• WHAT IS REQUIRED:
Restate word for word each line from the one containing "Instruction: Click the" through the end of the material, and nothing more. Drop every picture.

• RECORDS FOR PROCESSING:

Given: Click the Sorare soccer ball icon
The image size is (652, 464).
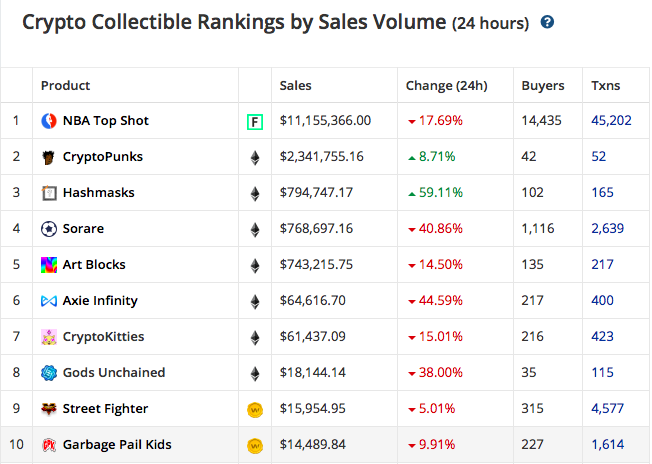Looking at the screenshot, I should [49, 229].
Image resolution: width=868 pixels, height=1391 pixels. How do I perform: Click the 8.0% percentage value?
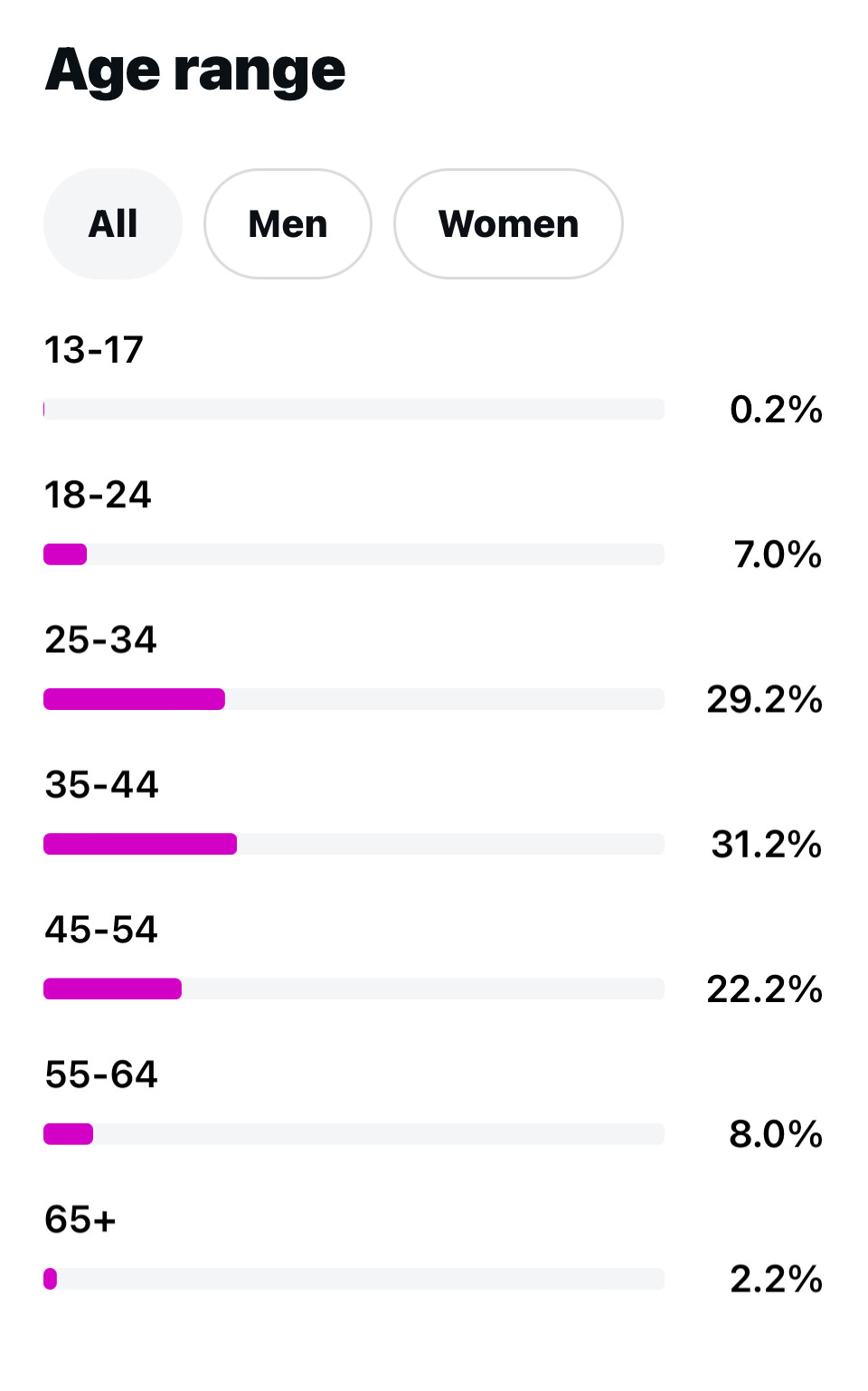(776, 1134)
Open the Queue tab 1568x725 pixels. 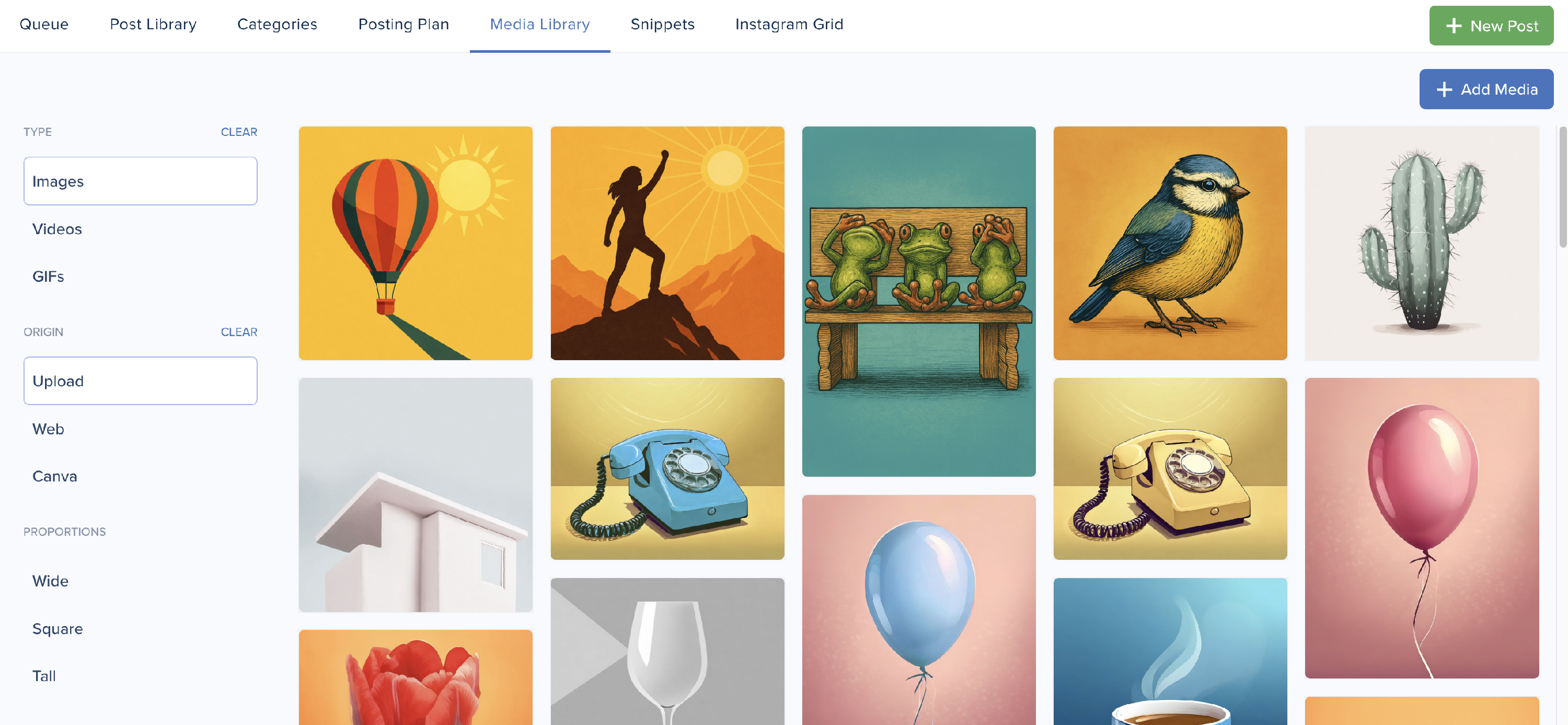[x=44, y=25]
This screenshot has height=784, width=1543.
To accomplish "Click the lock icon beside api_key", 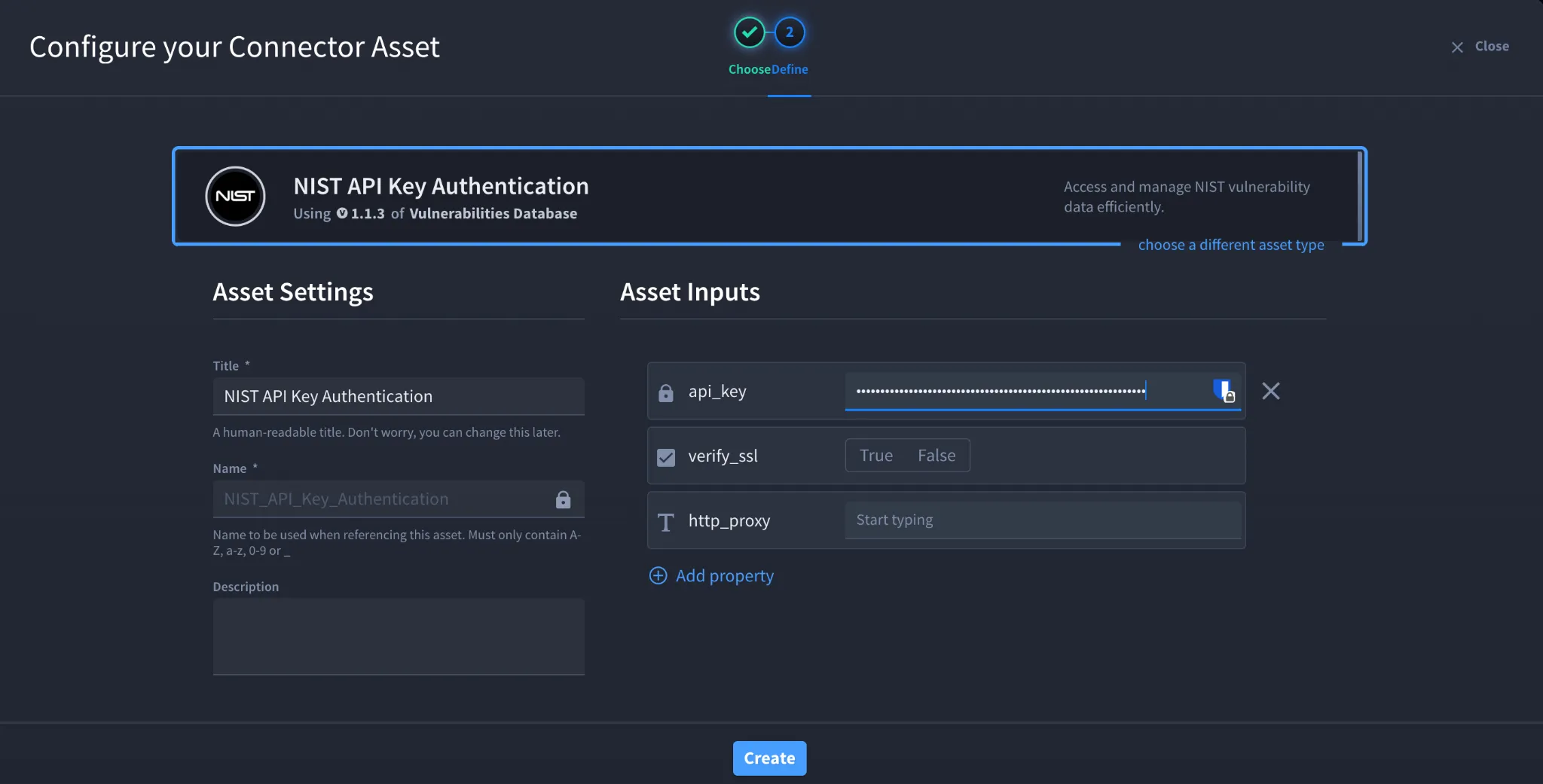I will pos(666,392).
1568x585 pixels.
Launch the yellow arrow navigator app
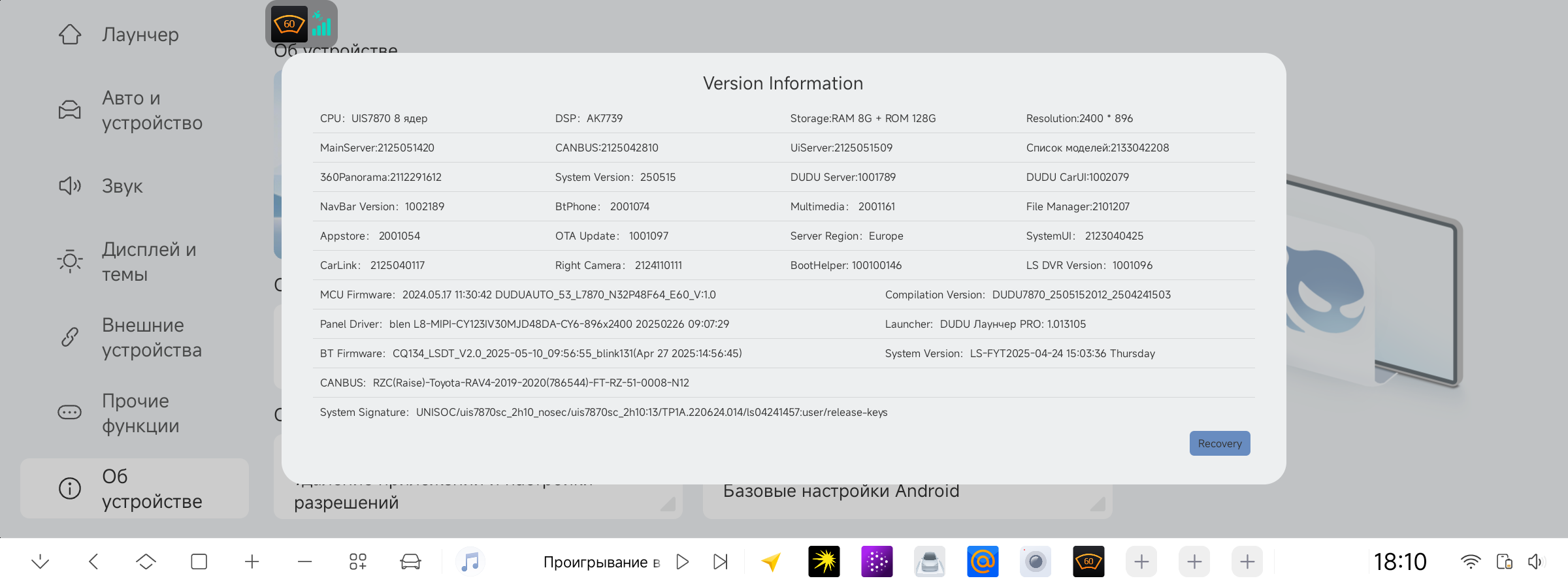[x=771, y=561]
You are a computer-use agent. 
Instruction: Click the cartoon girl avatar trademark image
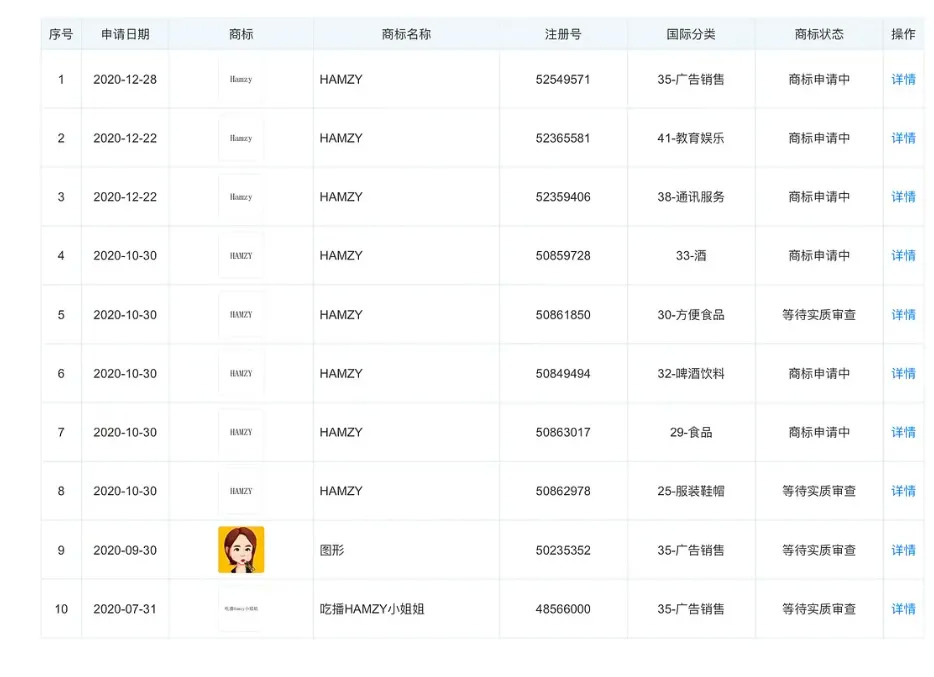[241, 550]
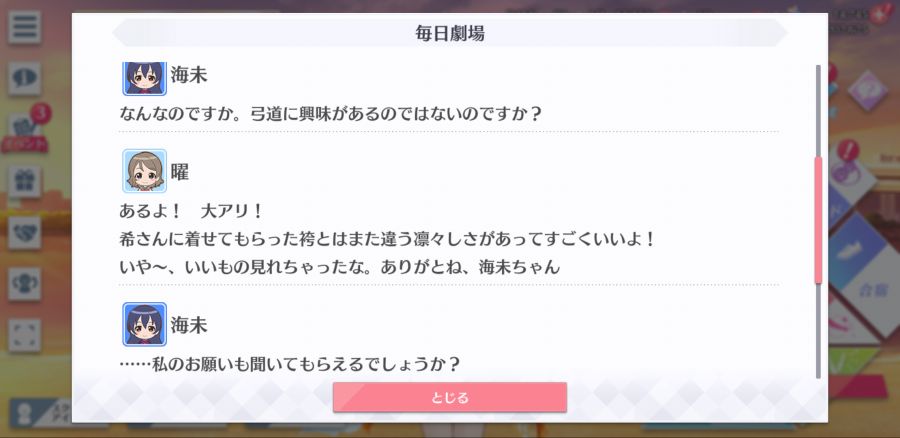Open the hamburger main menu

click(x=24, y=27)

• WRITTEN REPLY:
Instruction: Click the cartoon girl avatar trademark image
[241, 550]
Open the hamburger main menu

click(x=24, y=27)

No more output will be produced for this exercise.